Status as a racial or ethnic minority, immigrant, or other disadvantaged group may also contribute to individual barriers to care. Racial minorities and immigrants – especially those without documentation – face numerous challenges in their daily lives. Many studies document that racial discrimination against African Americans is associated with increased risk of stress and related syndromes like heart disease and mental illness. In many countries, including the United States, continued violence and discrimination against women means that many women do not have the self-efficacy or social status to negotiate condom use with their partners, increasing the risk of HIV transmission. Marginalized groups also tend to have less access to health care overall, meaning that they may have other conditions (e.g. other STDs that cause open genital sores) that may put them at higher risk for HIV. Finally, it’s also important to note that many HIV patients face several of these barriers. Patients I met included gay black men, homeless injection drug users, and undocumented women. Altogether, these barriers can become significant challenges for physicians and patients.
Overall, the RCID seems to do a great job of providing care for the whole person, accommodating a variety of needs. For uninsured patients with more complex medical issues, primary care is available either through the infectious disease physicians or free referrals to primary care physicians in the same hospital system. For common barriers to care faced by HIV patients – substance abuse; mental health issues; and housing, food, or financial insecurity – patients can see trained counselors in-house for free. However, RCID is unable to refer uninsured patients without Medicare or Medicaid for specialist care because it is not covered by government HIV/AIDS programs. The many collaborating agencies with offices in the RCID sometimes face challenges in coordinating care, but nevertheless it convenient to have all these services in the same building. Patients are already comfortable with the staff there and all the counselors have experience working with HIV+ people, and offices can communicate more efficiently than if they were in separate buildings. The principal change that would help the RCID improve its services is state and federal healthcare policy reform to make the system more user-friendly and more comprehensive in terms of coverage. It’s also worth noting that many cities may not have services like the RCID to help HIV patients, and those in rural areas almost certainly do not have access to these types of services.

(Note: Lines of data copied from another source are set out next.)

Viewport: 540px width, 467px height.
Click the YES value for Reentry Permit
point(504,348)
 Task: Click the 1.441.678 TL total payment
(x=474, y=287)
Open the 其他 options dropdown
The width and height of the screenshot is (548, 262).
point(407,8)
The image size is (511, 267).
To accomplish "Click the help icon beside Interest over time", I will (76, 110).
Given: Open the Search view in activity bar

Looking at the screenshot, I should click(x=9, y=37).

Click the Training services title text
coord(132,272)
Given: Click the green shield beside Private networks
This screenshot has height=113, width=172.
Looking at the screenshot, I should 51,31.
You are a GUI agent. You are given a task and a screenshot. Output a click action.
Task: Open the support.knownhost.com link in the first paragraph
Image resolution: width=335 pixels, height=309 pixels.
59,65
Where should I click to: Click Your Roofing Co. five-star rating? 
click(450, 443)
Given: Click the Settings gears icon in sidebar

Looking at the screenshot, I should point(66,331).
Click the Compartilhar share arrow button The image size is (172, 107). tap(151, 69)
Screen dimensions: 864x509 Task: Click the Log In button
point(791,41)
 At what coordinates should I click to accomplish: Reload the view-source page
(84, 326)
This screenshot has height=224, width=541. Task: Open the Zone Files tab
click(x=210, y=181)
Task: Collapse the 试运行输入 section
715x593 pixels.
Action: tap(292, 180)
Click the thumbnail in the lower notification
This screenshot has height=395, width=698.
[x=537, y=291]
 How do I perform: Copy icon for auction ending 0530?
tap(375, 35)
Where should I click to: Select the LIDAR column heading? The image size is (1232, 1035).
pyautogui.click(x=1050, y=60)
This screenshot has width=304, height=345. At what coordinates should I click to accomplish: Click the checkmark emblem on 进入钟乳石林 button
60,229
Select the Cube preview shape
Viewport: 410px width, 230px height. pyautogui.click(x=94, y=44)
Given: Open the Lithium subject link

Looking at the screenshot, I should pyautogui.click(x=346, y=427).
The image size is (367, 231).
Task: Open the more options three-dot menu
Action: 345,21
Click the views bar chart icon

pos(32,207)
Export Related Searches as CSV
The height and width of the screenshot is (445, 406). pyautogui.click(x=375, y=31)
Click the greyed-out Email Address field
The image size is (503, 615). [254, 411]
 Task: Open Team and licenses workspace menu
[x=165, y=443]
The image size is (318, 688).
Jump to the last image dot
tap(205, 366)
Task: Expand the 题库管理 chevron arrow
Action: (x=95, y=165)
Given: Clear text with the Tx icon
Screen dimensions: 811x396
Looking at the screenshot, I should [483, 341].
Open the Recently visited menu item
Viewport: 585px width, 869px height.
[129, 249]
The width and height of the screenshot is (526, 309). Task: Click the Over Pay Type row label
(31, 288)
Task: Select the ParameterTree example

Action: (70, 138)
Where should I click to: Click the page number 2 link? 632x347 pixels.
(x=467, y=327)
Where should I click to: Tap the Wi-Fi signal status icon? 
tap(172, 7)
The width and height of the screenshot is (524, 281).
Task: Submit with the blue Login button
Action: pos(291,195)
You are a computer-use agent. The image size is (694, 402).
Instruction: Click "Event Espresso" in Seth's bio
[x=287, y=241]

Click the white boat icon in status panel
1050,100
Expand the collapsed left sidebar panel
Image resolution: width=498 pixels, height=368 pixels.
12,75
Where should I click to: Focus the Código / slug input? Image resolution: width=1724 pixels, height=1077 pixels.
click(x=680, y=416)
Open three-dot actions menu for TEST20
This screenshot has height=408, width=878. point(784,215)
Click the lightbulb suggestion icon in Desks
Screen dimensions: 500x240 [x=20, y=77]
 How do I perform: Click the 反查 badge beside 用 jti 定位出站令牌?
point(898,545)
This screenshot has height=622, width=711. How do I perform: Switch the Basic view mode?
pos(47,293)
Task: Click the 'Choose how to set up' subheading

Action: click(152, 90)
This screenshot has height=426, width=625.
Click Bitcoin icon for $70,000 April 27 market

This internship experience was especially meaningful at this point in my life, as I am currently applying to medical school. I’ve always had an interest in serving the poor and marginalized through medicine. This internship, along with my coursework and service learning at John Carroll, have brought depth and maturity to that desire. As I consider where I will attend medical school, I must also consider what kind of physician I want to be. I’ve learned a lot about what it means to be a physician working with underserved populations. However, I’ve also found that I have a lot more to learn. Being a physician for someone in poverty often means much more than simply assessing signs and symptoms, ordering tests, and prescribing medications. It means identifying root causes of conditions, acknowledging barriers to adequate care, and providing resources to address external challenges and determinants of health. To advocate and provide quality care for these populations, I believe that we must educate ourselves about poverty and social justice, especially as they relate to health and health care. I hope to continue to have opportunities to do so as I pursue my career in medicine.